◆ **Text block**:
------------------------------
Who benefits when research promotes a meme of self-sacrifice?

The main purpose of this 2014 Illinois human study was to make findings directed toward high school students that:

“Well-being may depend on attending to higher values related to family, culture, and morality, rather than to immediate, selfish pleasure.”

The study’s messages to young people and to those who control young people were:

  • You have to give up trying to live your own life if you want to be happy.
  • For your own “well-being” just follow the “higher values” where other people tell you what to do and think.
  • Other people know how you should live your life better than you do. Science says so.

The researchers embedded many assertions into the study, most of which weren’t supported by the study’s data. The researchers’ main assertion was:

“Optimal well-being may be achieved through eudaimonic activities.”

The researchers repeated this assertion multiple times in multiple ways, such as citing philosophy and other research. The short version of the term “eudaimonic” was defined as: “Meaning and purpose, a life well-lived.”

The study’s ONLY measurement of “eudaimonic” activities was the subjects’

“Neural activation when making a donation to the family that involves self-sacrifice.”

The study’s main finding involving this SOLE measurement was:

“Eudaimonic decisions predicted longitudinal declines in depressive symptoms.”

Depressive symptoms were determined by “a self-report measure” where the subjects, 47 adolescents aged 15-17:

  • “Completed the internalizing symptoms subscale of the Youth Self-Report form of the Child Behavior Checklist
  • Underwent a brain scan during which they completed a family donation task and a risk-taking task.”

39 of the subjects returned one year later to reanswer the checklist.

I wonder what bases the reviewer used to approve the researchers’ methods.

1. In the study’s verbiage the researchers extrapolated the significance of the sole measurement of eudaimonic activities – the initial fMRI scan – many times past what it actually measured. One-time measurements of the blood flow in the ventral striatum of a few Los Angeles teenagers can’t validly be assigned as the bases for all of what the researchers went on and on about to glorify “prosocial eudaimonic decisions.”

2. No method checked the subjects’ personal impact of the experiments’ monetary rewards and donations. The subjects didn’t scale their personal relative importance of the monetary rewards and donations.

Consider the relative importance of a dime for a kid whose parents gave them a BMW to drive to high school. Compare that with a kid who searched the sidewalk for dropped coins as they walked to high school.

Absent subjective scaling, the monetary rewards and donations data couldn’t be used as the basis to produce informative results.
------------------------------
◆ **Material shown**:
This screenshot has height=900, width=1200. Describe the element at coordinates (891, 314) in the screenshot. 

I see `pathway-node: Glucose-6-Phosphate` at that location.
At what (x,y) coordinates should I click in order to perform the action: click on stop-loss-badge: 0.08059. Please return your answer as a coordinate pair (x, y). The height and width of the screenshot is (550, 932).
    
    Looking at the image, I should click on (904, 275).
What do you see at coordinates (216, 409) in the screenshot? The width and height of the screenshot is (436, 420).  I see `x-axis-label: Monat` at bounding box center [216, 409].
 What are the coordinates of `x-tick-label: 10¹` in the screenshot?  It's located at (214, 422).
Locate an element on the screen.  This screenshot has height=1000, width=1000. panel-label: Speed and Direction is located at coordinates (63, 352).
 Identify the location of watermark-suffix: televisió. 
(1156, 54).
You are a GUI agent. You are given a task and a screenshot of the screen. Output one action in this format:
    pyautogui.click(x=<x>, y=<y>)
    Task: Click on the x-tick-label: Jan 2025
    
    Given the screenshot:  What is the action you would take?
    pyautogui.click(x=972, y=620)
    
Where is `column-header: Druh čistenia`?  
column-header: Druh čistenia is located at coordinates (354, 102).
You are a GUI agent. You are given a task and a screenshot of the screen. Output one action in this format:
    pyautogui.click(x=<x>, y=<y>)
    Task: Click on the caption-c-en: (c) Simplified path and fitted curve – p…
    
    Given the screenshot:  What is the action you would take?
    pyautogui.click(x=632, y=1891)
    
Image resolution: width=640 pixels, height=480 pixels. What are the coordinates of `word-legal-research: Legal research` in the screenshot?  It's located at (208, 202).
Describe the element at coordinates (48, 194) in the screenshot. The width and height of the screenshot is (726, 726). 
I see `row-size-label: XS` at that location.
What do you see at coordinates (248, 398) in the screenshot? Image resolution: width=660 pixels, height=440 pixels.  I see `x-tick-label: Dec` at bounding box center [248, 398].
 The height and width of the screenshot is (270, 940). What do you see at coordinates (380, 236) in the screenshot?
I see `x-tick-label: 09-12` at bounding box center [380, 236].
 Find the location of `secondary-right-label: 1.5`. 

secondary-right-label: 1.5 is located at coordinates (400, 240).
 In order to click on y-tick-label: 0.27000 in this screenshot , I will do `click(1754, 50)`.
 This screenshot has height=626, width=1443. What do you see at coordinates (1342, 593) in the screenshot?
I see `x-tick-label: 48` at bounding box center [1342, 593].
------------------------------
◆ **Required work**:
Continue the critique of the 2014 study linking teenagers' self-sacrificing family donations to declines in depressive symptoms, picking up after its final sentence.

◆ **Written response**:
3. The balloon test used in this study to measure “risky hedonic decisions” was the same as in the Who benefits when research with no practical application becomes a politically correct meme? study. The same objection applies here: a video game task of popping balloons that engages the cerebrum was NOT informative to the cause-and-effect of the emotions and instincts and impulses from limbic system and lower brain areas that predominantly drive risky behavior.

Scientific justification for memes like the self-sacrifice promoted by this study helps rush people past what really happened in their lives. A popular cultural meme is to “live in the present” and purposefully overlook how we arrived at our present lives.

I wonder how we would evaluate the “higher values related to family, culture, and morality” if we felt and honestly understood our real history.

Do you feel that young people benefit when they sacrifice their lives in the name of “family, culture, and morality?” Who benefits when people don’t pause to reflect on how their history impacts what’s going on now with their lives?

http://www.pnas.org/content/111/18/6600.full “Neural sensitivity to eudaimonic and hedonic rewards differentially predict adolescent depressive symptoms over time”

2 thoughts on “Who benefits when research promotes a meme of self-sacrifice?

  1. While I was studying psychology I read many research reports. Some of them reported the actual results but then went on further to make ‘assertions’ about what the data meant. I remember thinking to myself that they were taking a ‘leap of faith’ and science doesn’t, or shouldn’t do that.

  2. Yes, Gil, this study was full of that. What usually happens is that the researchers cite bits and pieces of other research to build a narrative without repeating the citations’ contextual qualifiers.